While not a primary focus, Dr. Altmaier acknowledges the ways in which traditional church patriarchy may harm individuals who experience sexual abuse by not providing the care and support they need. This occurs because the patriarchal church is an environment in which primary power and control is given to some and taken from others. Dr. Altmaier consistently implores churches to believe victims, support them, and not inflict shame or further harm by insisting the victim simply forgive the abuser.
I have only two criticisms to offer. First, Dr. Altmaier would have benefited from acknowledging that adult victims of child sex abuse come from many stories and experiences. Her book assumed that the victims are just now, as adults, disclosing the abuse to their loved ones. This overlooks many individuals who have already disclosed abuse, and may have spent years trying to work through it already. The advice offered to “first time disclosers” may be confusing to those who have lived a different story. Second, Dr. Altmaier’s case examples include questions to prompt the reader to think through the application the chapter, but do not include answers or further guidance.
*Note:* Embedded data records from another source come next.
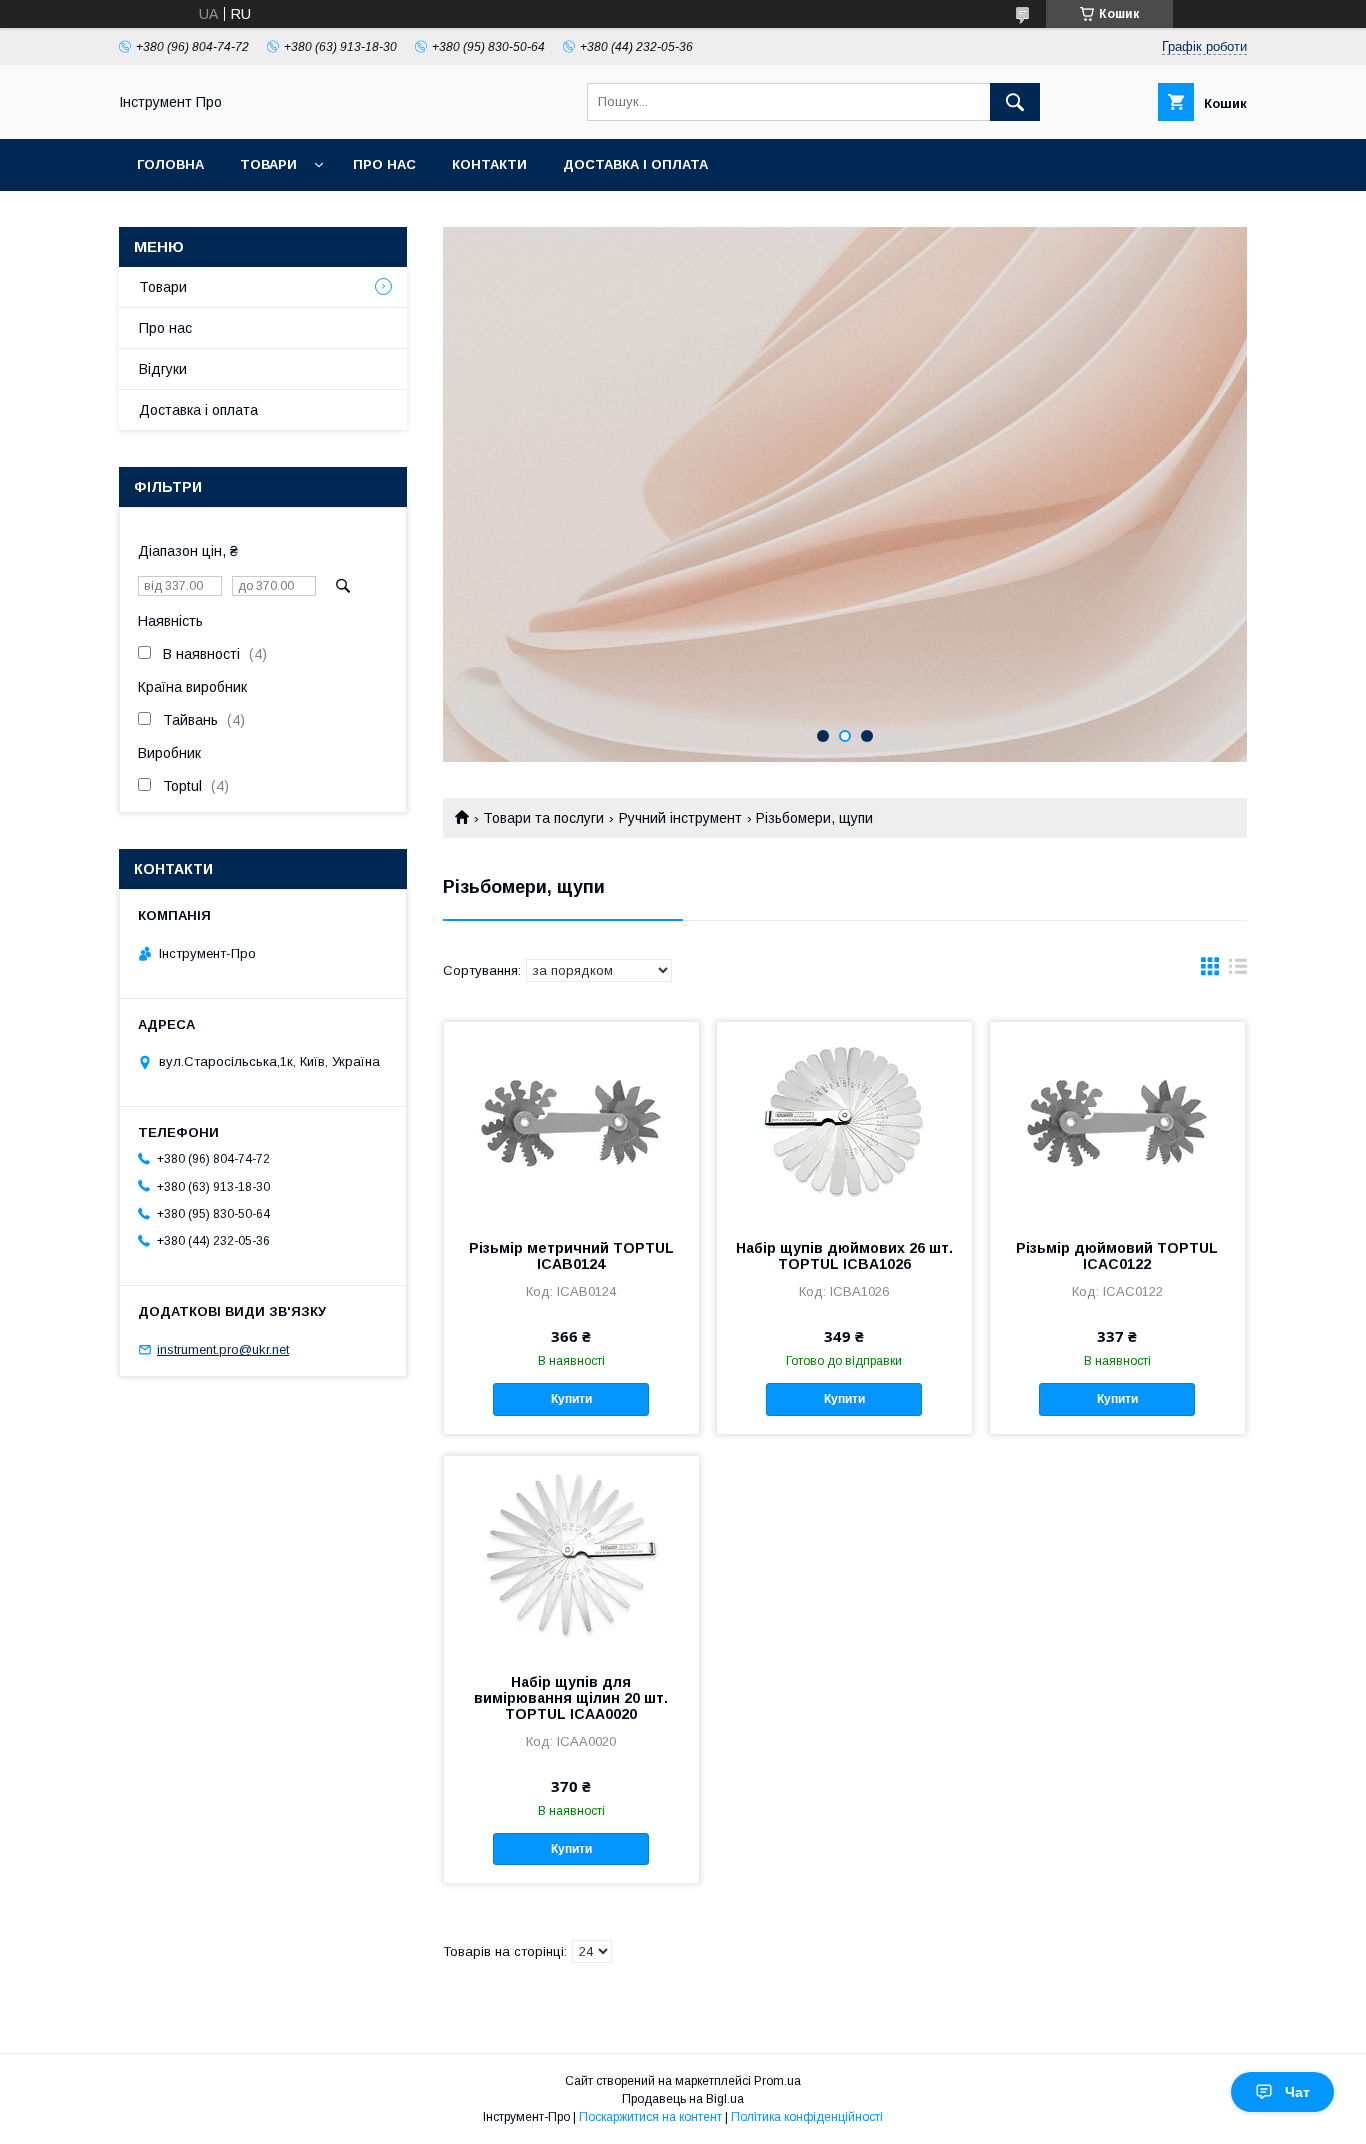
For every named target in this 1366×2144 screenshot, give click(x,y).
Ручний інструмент (680, 818)
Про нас (384, 164)
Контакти (489, 164)
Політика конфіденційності (807, 2117)
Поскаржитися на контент (650, 2117)
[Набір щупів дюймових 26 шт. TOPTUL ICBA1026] (844, 1122)
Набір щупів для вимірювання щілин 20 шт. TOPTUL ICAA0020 (571, 1698)
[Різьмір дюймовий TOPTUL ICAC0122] (1117, 1122)
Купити (571, 1399)
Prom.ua (777, 2081)
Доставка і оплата (635, 164)
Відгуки (163, 369)
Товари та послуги (543, 818)
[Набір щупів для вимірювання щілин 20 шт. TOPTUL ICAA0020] (571, 1556)
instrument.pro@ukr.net (223, 1349)
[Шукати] (1015, 102)
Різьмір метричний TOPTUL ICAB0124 (571, 1256)
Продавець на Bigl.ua (683, 2099)
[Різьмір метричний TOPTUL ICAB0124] (571, 1122)
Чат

It would be helpful to have additional information after the initial questions to confirm that readers are on the right track, or to point them to accurate information. This would help increase confidence and the transfer of learning.
As a clinical social worker who has worked in the field of child welfare for over nine years, I have encountered hundreds of children who have experienced sexual abuse, as well as countless adults I suspected or knew had been abused. While there are resources for working with children, until this book, I had not encountered a book geared to the lay person who desires to support and walk alongside an adult. This book provides detailed and accessible information that hopefully will help churches develop policies, programs, and the openness to support those who need someone to walk alongside them in their journey out of the darkness.